Effects of anti-ecdysteroid azole analogues of metyrapone on the larval development of the fleshfly, Neobellieria bullata

Based on our previous finding that PIM (phenyl-imidazolyl-metyrapon; 2-(1-imidazolyl)-2-methyl-1-phenylpropan-1-one, 1) is a strong inhibitor of ecdysone 20-monooxygenase (IC50 = 7.89 X 10(-7) M) from the fleshfly, Neobellieria bullata (Parker) and has also a good toxic action in vivo against this insect, 17 imidazole and 1,2,4-triazole analogues of metyrapone were synthesized and evaluated for their action against N. bullata larvae in terms of toxicity, length of larval development, weight of the puparium as well as special symptoms, i.e. malformations of the anterior and posterior spiracles, and of the mandibles.
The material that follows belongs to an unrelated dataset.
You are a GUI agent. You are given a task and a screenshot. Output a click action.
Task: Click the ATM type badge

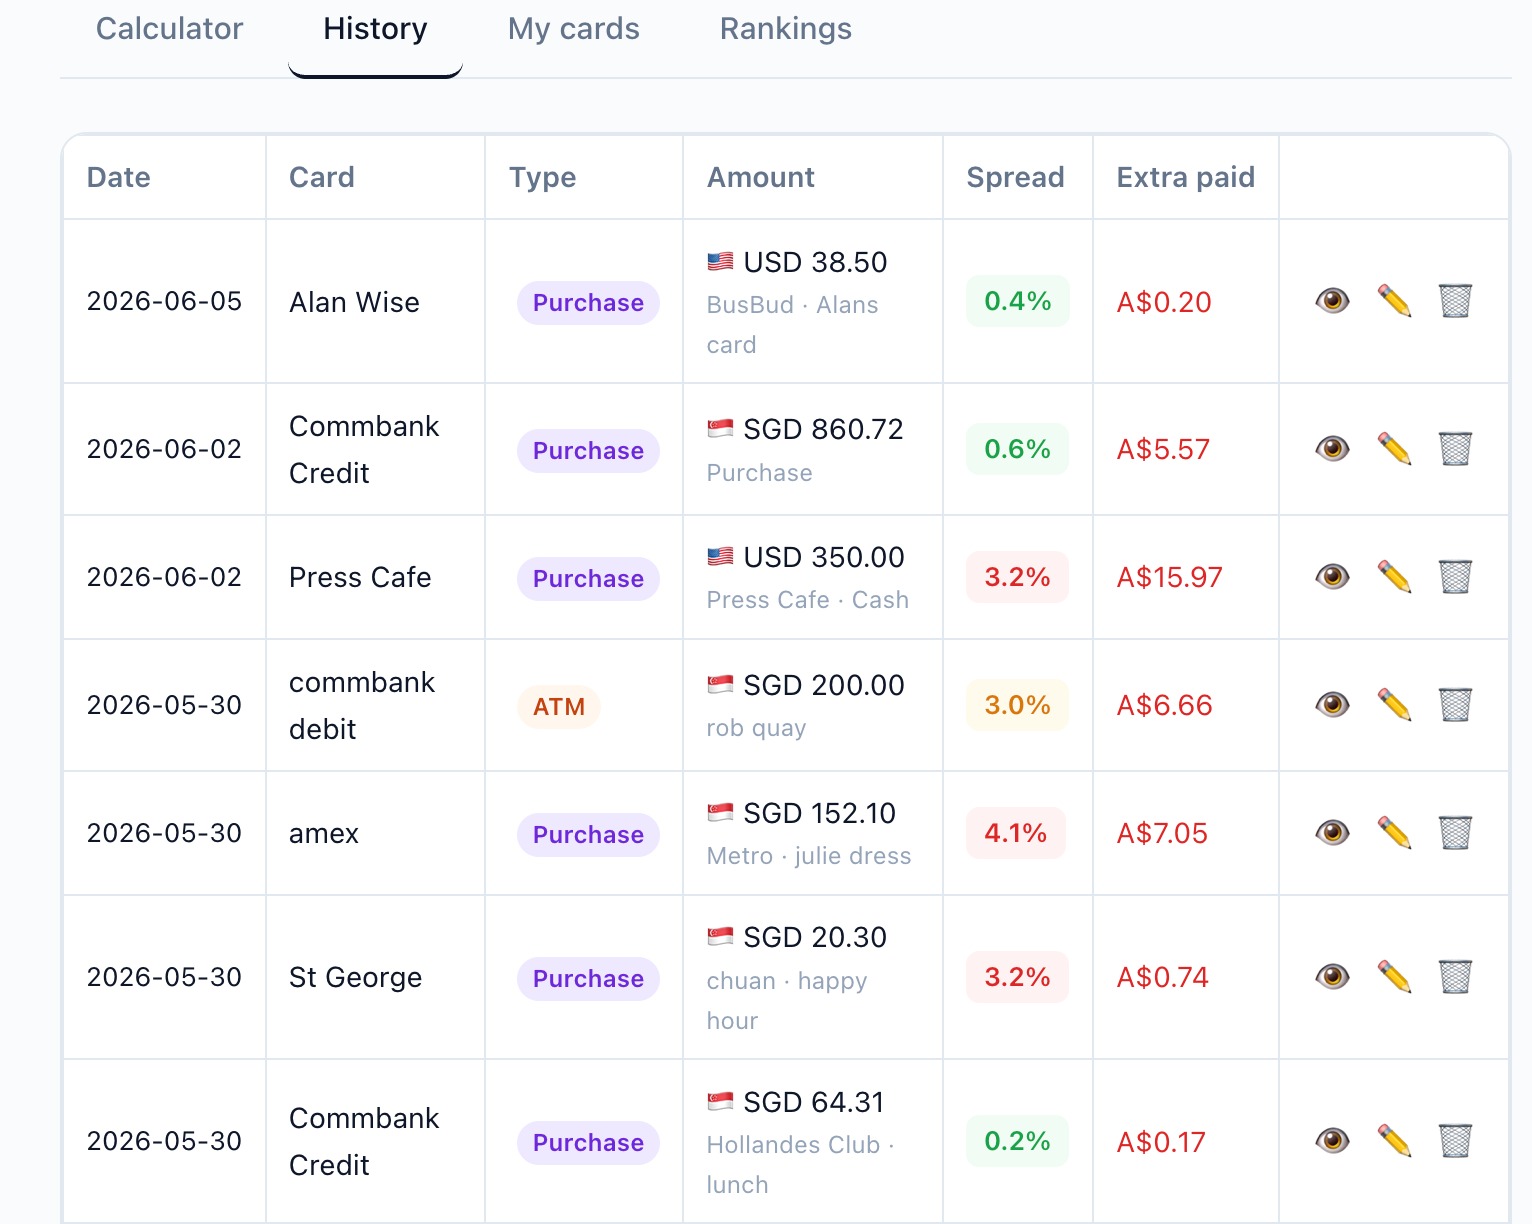[x=558, y=707]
The introduction of p-methoxy (LC50 = 49 mg kg-1 in diet) or p-chloro (LC50 = 97 mg kg-1) substituents on the benzene ring of PIM resulted in a significant increase in toxicity compared to that of metyrapone (LC50 = 561 mg kg-1) and PIM (LC50 = 148 mg kg-1). The hybridization state of the carbon atom adjacent to the benzene ring was not an important factor for toxicity because the acetoxy derivative (13) was almost as toxic as PIM. At least one methyl group was required on the carbon atom adjacent to the azole ring to maintain activity, while an ethyl group (4) enhanced the toxic effect. At the applied doses some compounds including metyrapone itself, extended the duration of the larval development. Only metyrapone and PIM decreased the puparium weight. Several derivatives induced lethal malformations of mandibles as well as the anterior and posterior spiracles.